• **TEXT SEGMENT**
Short news automotive
May-30-2013 By : agxadmin
- U.S. company Coda Holdings recently filed for bankruptcy protection as it finalizes plans to exit the auto sector and refocus its business in energy storage. Its four-door, five-seat car was built by China’s Hafei, a subsidiary of Chang’an Automobile Group, and the battery was developed by Coda’s local joint venture with Tianjin Lishen Battery Co. Last year, Coda also agreed with China’s Great Wall Motors to co-develop its second product. Analysts said that agreement is expected to lapse as the California company exits the auto industry. Last year only about 13,000 hybrid and electric vehicles were sold in China.
- Ferrari expects the Greater China market plus the Far East region to contribute 2% more turnover in the next five years. By 2017, China will contribute 30% of turnover, up from the current 28%. In 2012, Ferrari sold 784 cars in its Greater China market, a 4% rise, reinforcing the market as its second largest after the U.S. Ferrari has 27 dealerships in the Greater China region, and plans to have 30 by the end of 2013, with three being added on the mainland.
- BWM has set up a third dealer staff training center in Guangzhou, following the existing ones in Beijing and Shanghai. The number of BMW dealer outlets in China is likely to reach 420 by the end of this year, employing about 43,000 staff. Karsten Engel, President and CEO of BMW Group Region China, said that the company needs “professional, experienced and dedicated people” to deliver high-quality services that live up to the expectations of customers. “The days of super-fast growth in China’s premium market are over. The key topic of tomorrow is quality,” he added. In April, Mercedes-Benz also opened a new training center in China, the sixth in the country.
- Shanghai reduced the supply of car plates to 9,000 and lowered the price ceiling designed to curb soaring plate prices to CNY79,900 at the May 25 auction. Bids exceeding that price were rejected by the online auction system in the first round of bidding. The average successful bid for a Shanghai car plate fell to CNY80,803, down CNY3,298 from last month, while the lowest price shed CNY3,200 to CNY80,700, according to the Shanghai International Commodity Auction Co. The atmosphere at the auction was less tense than usual. The number of bidders dropped by 3,950 to 22,224. Next month, the upward price limit for the first round of bidding will be set at CNY77,300, down CNY2,600 from this month’s maximum.

• **COLLECTED MATERIAL**
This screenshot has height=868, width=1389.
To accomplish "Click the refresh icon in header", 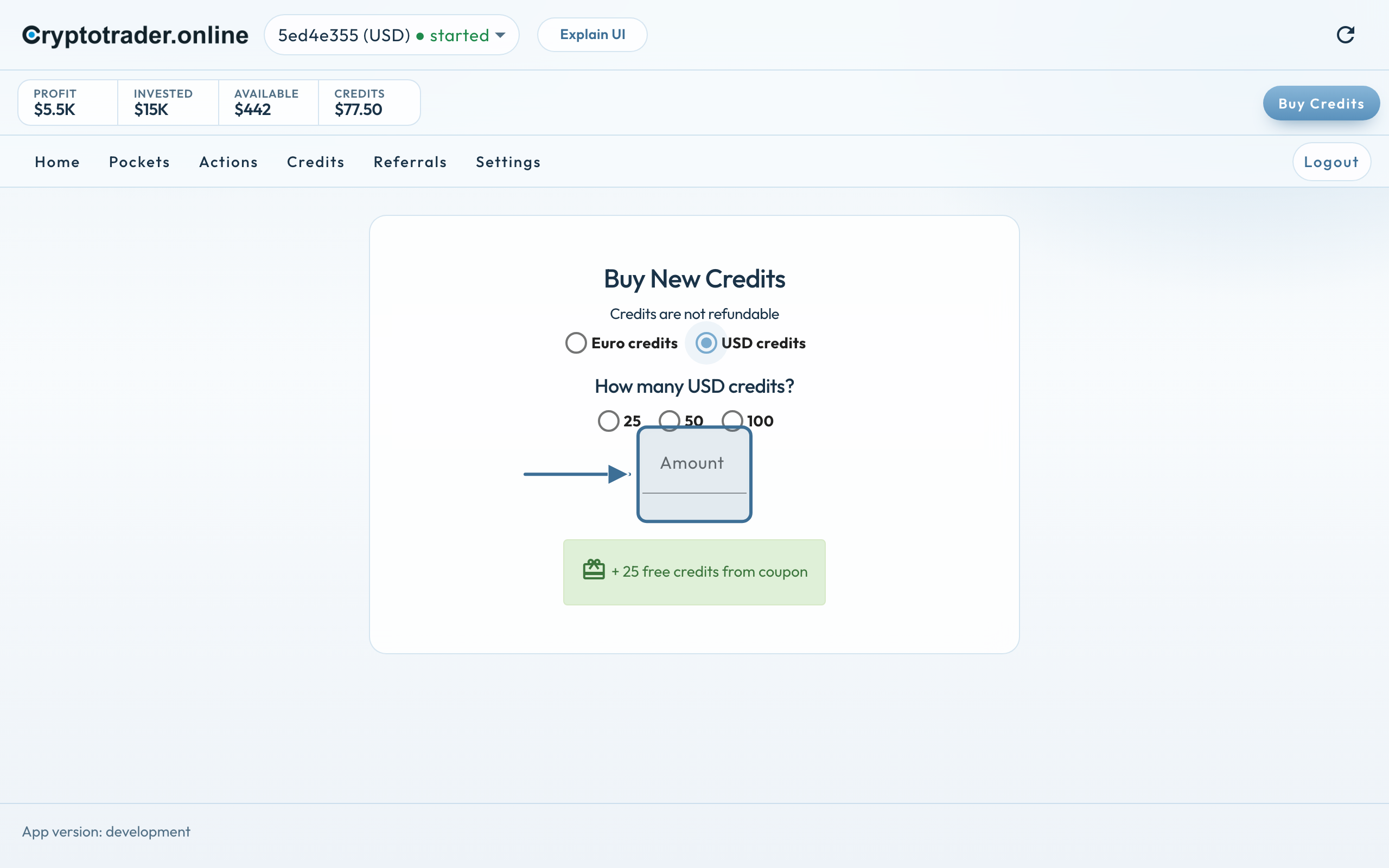I will tap(1346, 35).
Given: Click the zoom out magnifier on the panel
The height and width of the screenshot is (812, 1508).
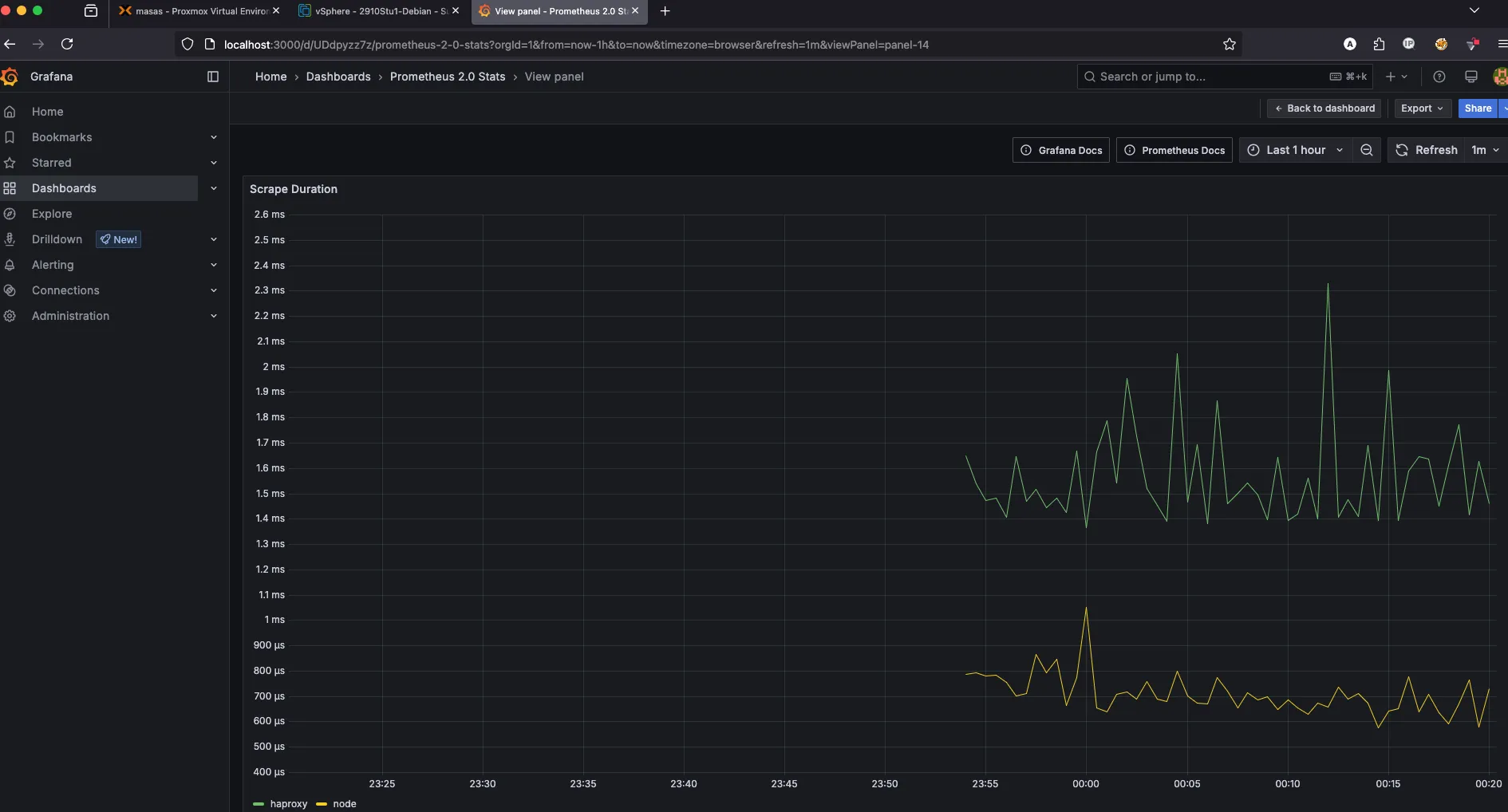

• **REQUIRED ACTIONS**
1 > Reproduce, word for word, the part of the automotive news roundup that starts with "- BWM has set" and goes on through "in the country.".
2 > Carry on the automotive news roundup from its last sentence.

• **OUTPUTS FOR THE TASKS**
1 >
- BWM has set up a third dealer staff training center in Guangzhou, following the existing ones in Beijing and Shanghai. The number of BMW dealer outlets in China is likely to reach 420 by the end of this year, employing about 43,000 staff. Karsten Engel, President and CEO of BMW Group Region China, said that the company needs “professional, experienced and dedicated people” to deliver high-quality services that live up to the expectations of customers. “The days of super-fast growth in China’s premium market are over. The key topic of tomorrow is quality,” he added. In April, Mercedes-Benz also opened a new training center in China, the sixth in the country.

2 >
- Korean automakers Hyundai and Kia will recall more than 175,000 cars due to defective brake light switches, the General Administration of Quality Supervision, Inspection and Quarantine (GAQSIQ) said in a statement. Beijing Hyundai Motor Co will recall 121,835 of its IX35 models manufactured between April 9, 2010, and October 6, 2011, while Dongfeng Yueda Kia, a joint venture of Kia with two Chinese companies, is recalling 53,897 of its Sportage vehicles made between July 8, 2010, and October 15, 2011.
- Audi posted the fastest pace of sales growth among German luxury brands in China in April. Volkswagen-owned Audi deliveries rose 13% to 38,710 vehicles in the mainland and Hong Kong in April. BMW reported an 11% gain to 30,311 units on the mainland. Mercedes-Benz said sales increased 11% to 16,241 units on the mainland and Hong Kong. On the mainland, Audi cornered 29.6% of the market, BMW had 23.6%, while Mercedes-Benz took 20.6% in 2012, according to researcher IHS Global Insight.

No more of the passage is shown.